EXERCISE MATERIAL section start

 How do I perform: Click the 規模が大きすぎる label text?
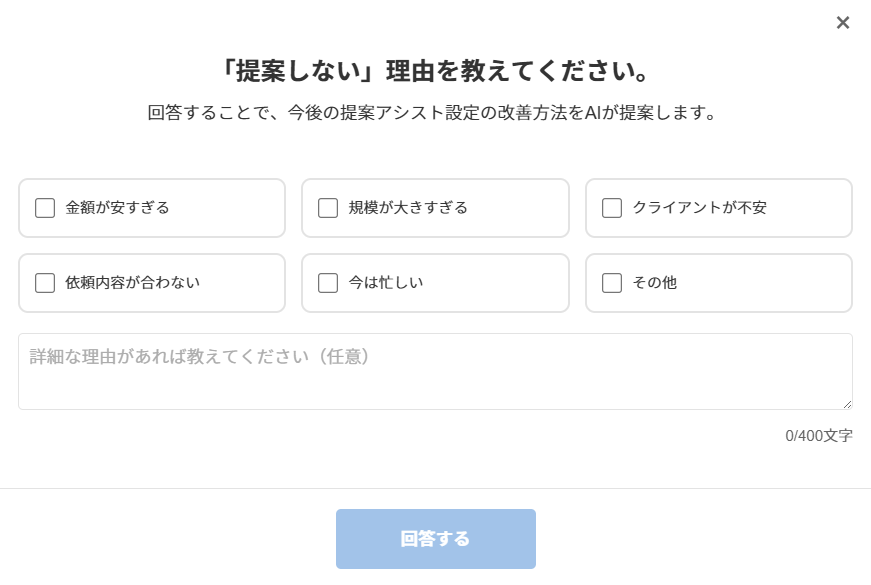tap(408, 208)

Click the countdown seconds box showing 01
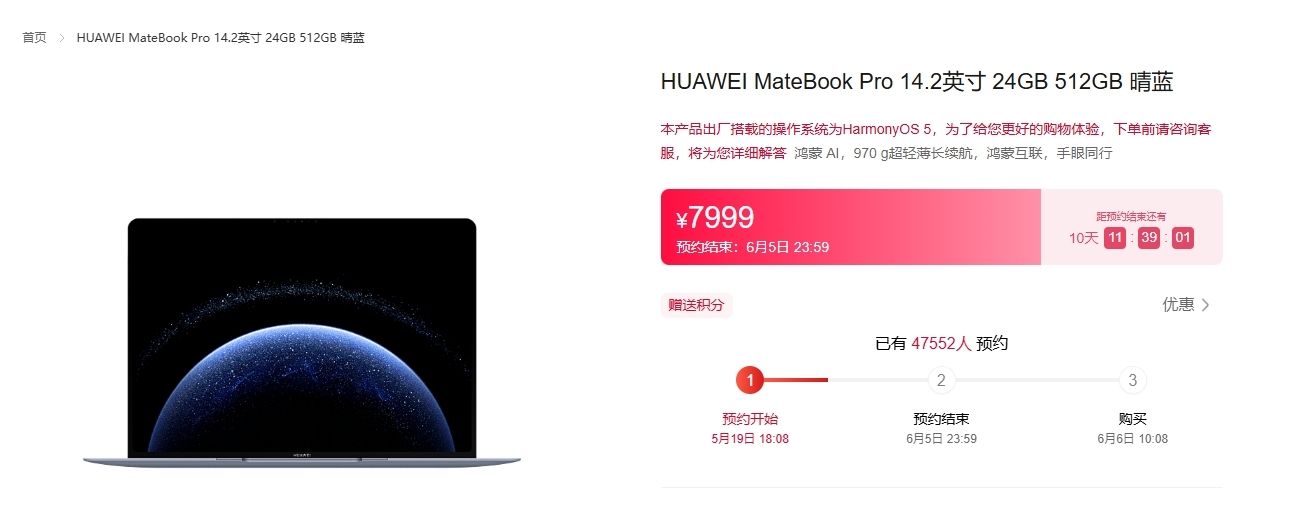pos(1183,238)
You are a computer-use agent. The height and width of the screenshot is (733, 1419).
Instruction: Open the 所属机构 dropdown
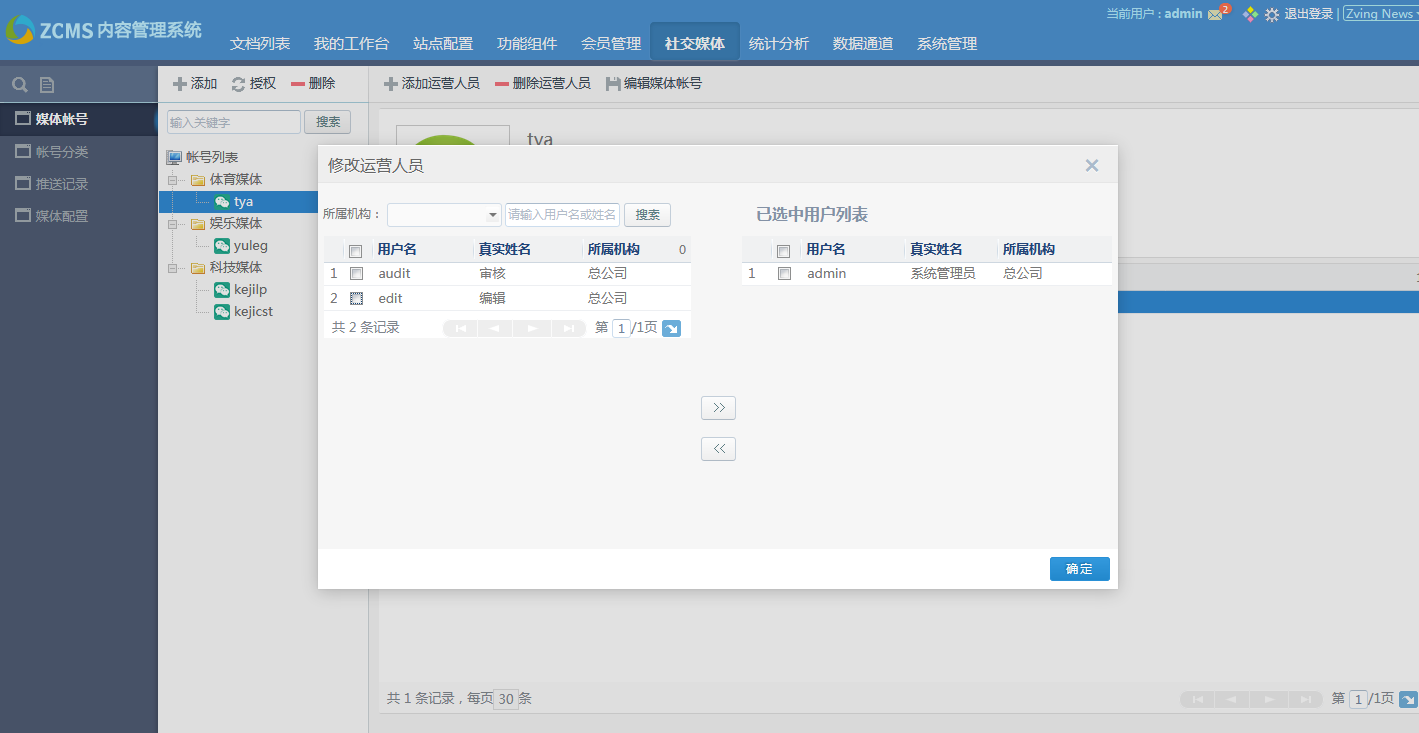pyautogui.click(x=493, y=215)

EXERCISE MATERIAL section end

TRY IT: Omit every picture, then write out the entries above exactly.

OUTPUT:
 How do I perform: Click the 規模が大きすぎる label text?
tap(408, 208)

Click the countdown seconds box showing 01
pos(1183,238)
You are a computer-use agent. The height and width of the screenshot is (733, 1419).
Instruction: Open the 所属机构 dropdown
pyautogui.click(x=493, y=215)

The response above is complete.